> YOUR GOAL
If a record holds a picture, leave the picture out, but write out everything else exactly.

> DATASET ENTRIES
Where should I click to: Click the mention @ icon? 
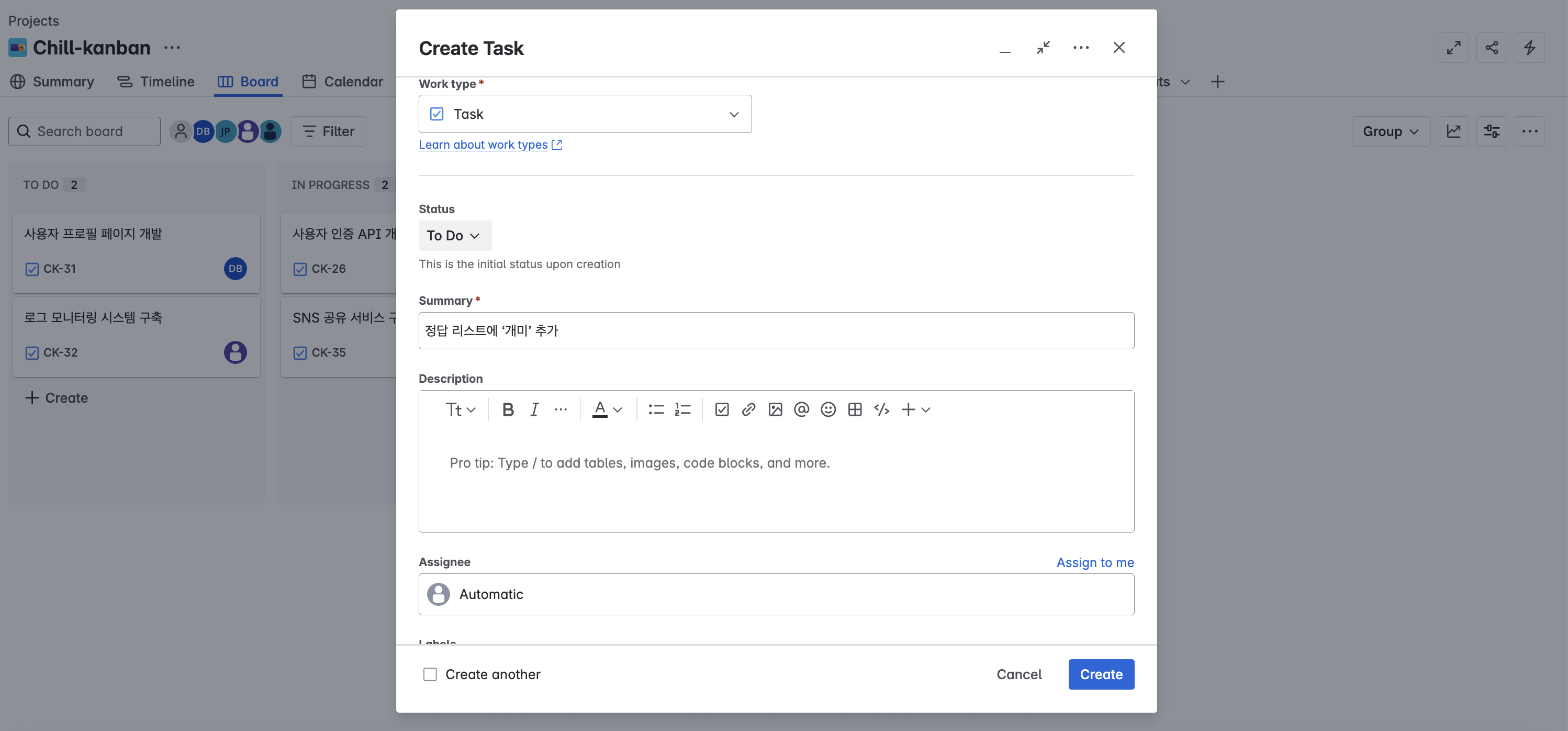(801, 409)
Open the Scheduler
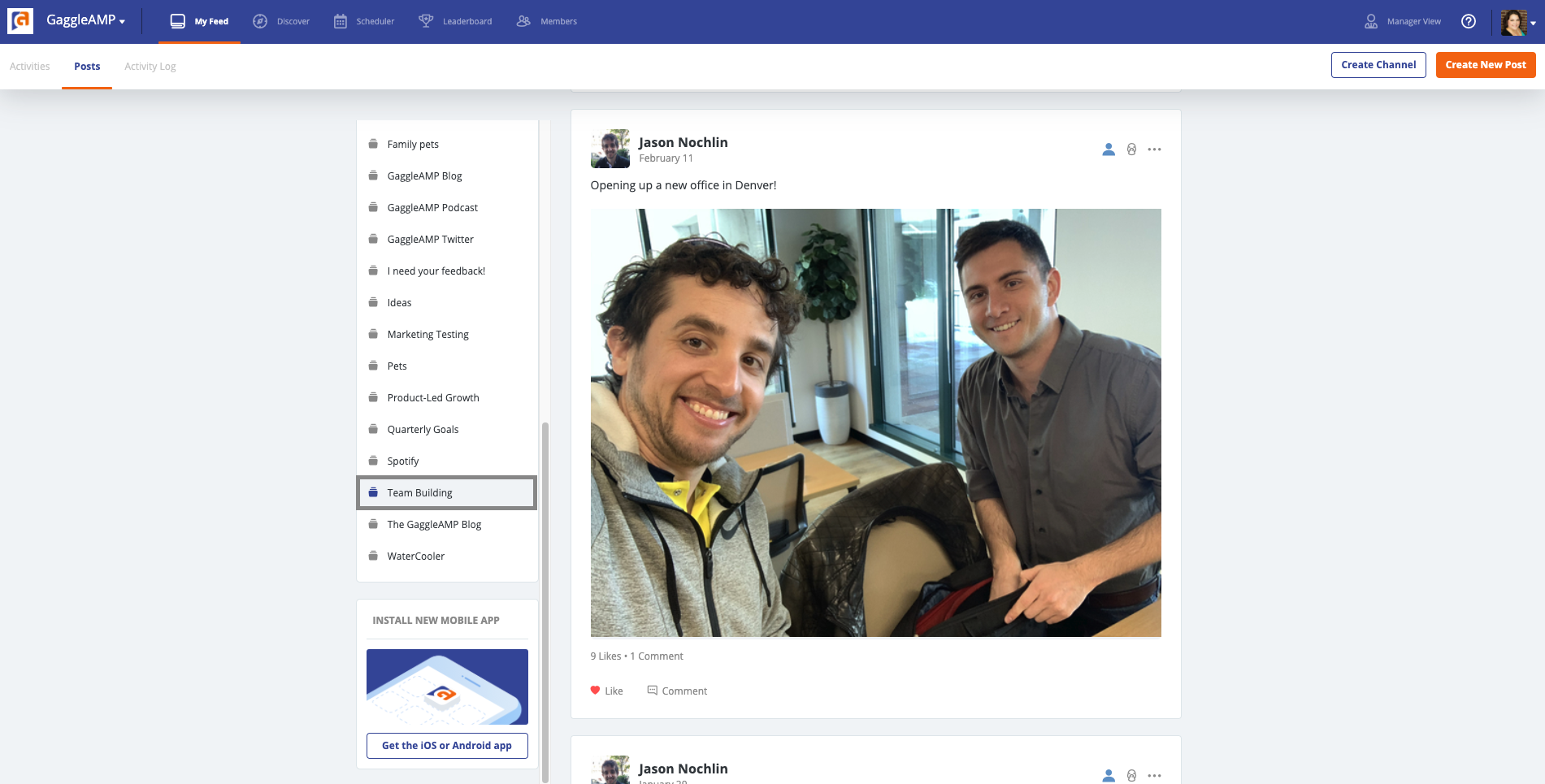Image resolution: width=1545 pixels, height=784 pixels. (x=364, y=21)
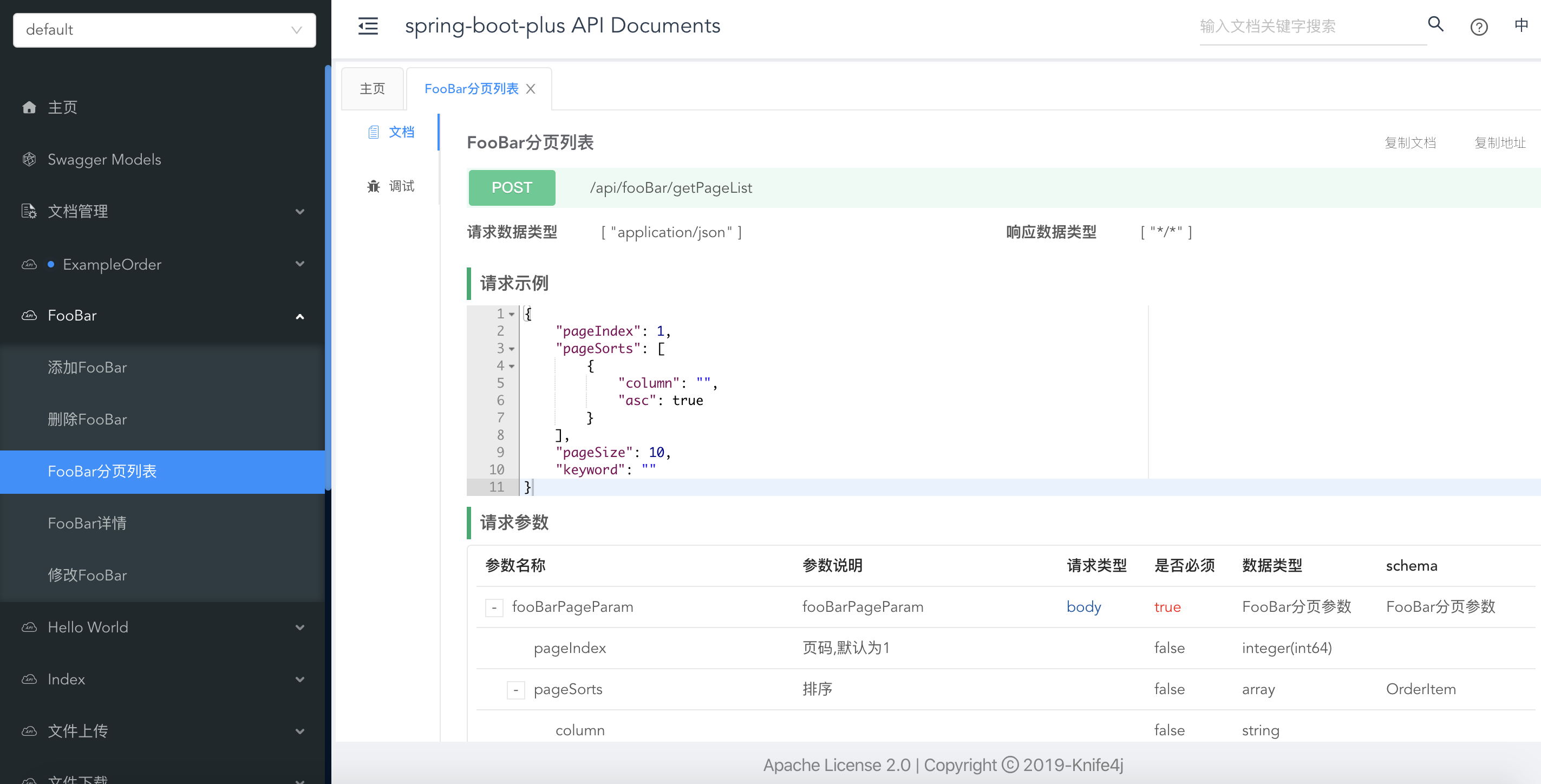The width and height of the screenshot is (1541, 784).
Task: Select 删除FooBar in the sidebar
Action: click(x=87, y=419)
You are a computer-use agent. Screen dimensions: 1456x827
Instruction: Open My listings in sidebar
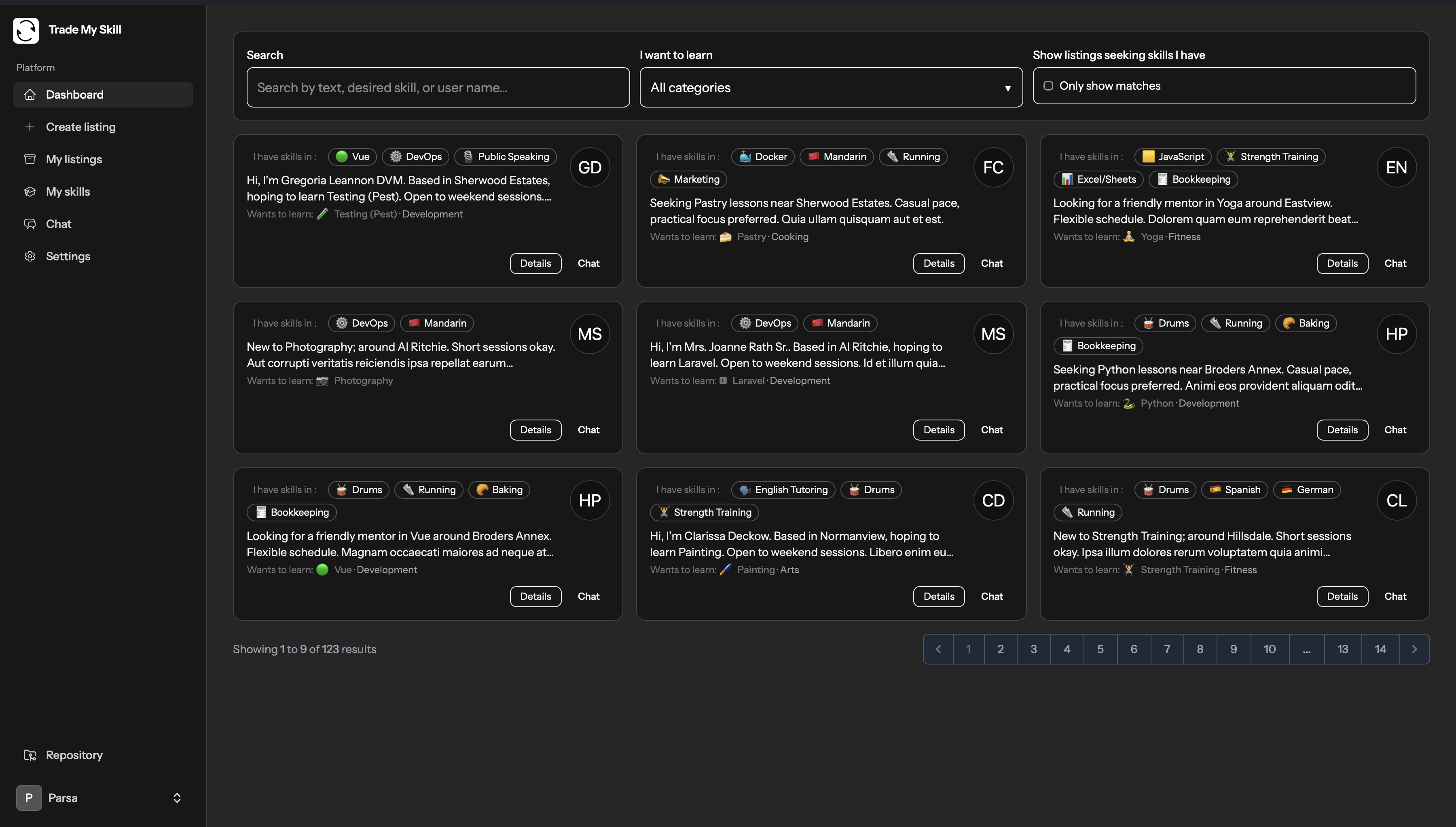(74, 159)
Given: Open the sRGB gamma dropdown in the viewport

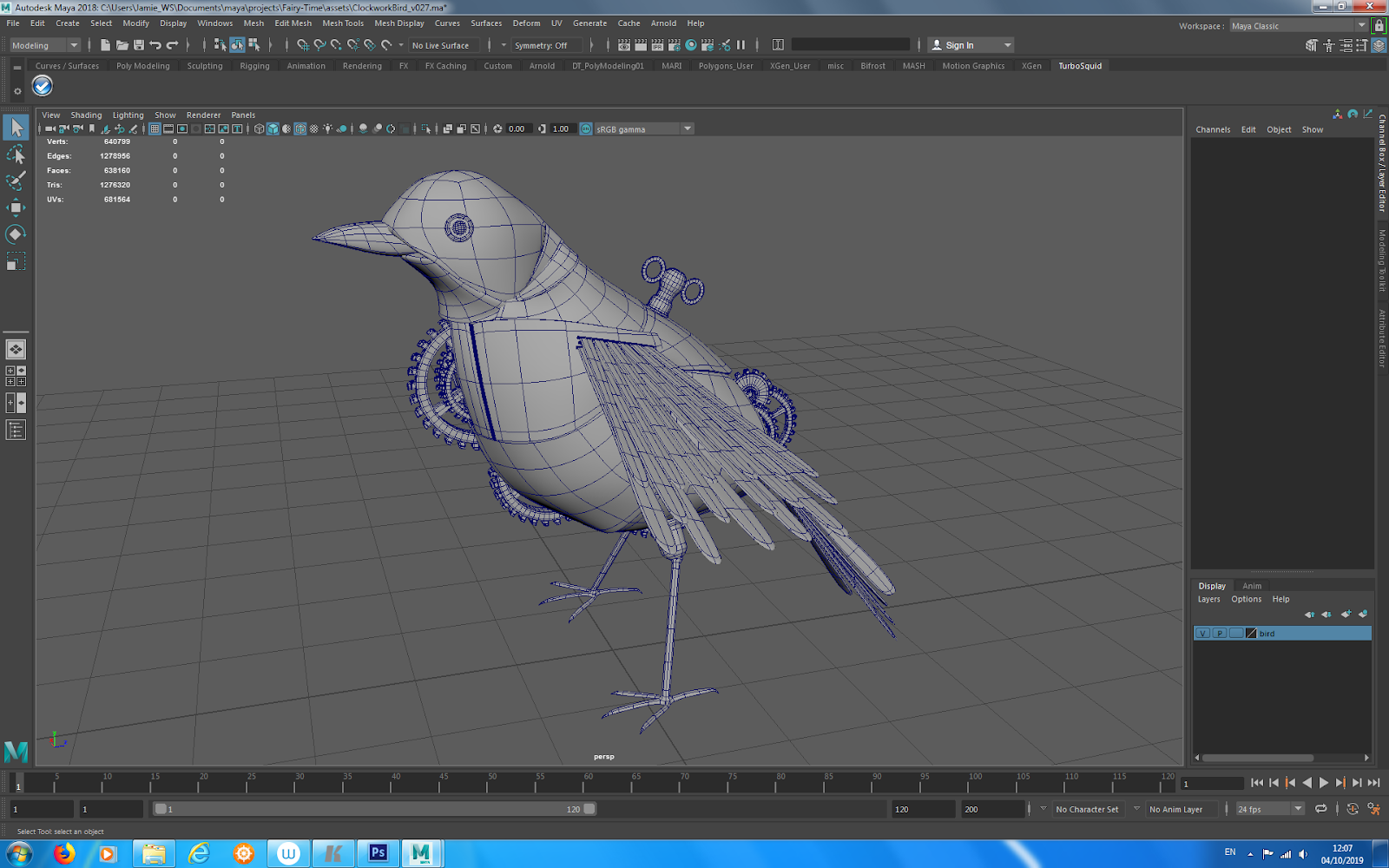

> OUTPUT FOR THIS TASK
Where should I click to: Click the mention @ icon? 
(801, 409)
Open the Scheduler
Image resolution: width=1545 pixels, height=784 pixels. (x=364, y=21)
The width and height of the screenshot is (1541, 784).
Task: Select 删除FooBar in the sidebar
Action: click(x=87, y=419)
You are a computer-use agent. Screen dimensions: 1456x827
Instruction: Open My listings in sidebar
(74, 159)
Given: Open the sRGB gamma dropdown in the viewport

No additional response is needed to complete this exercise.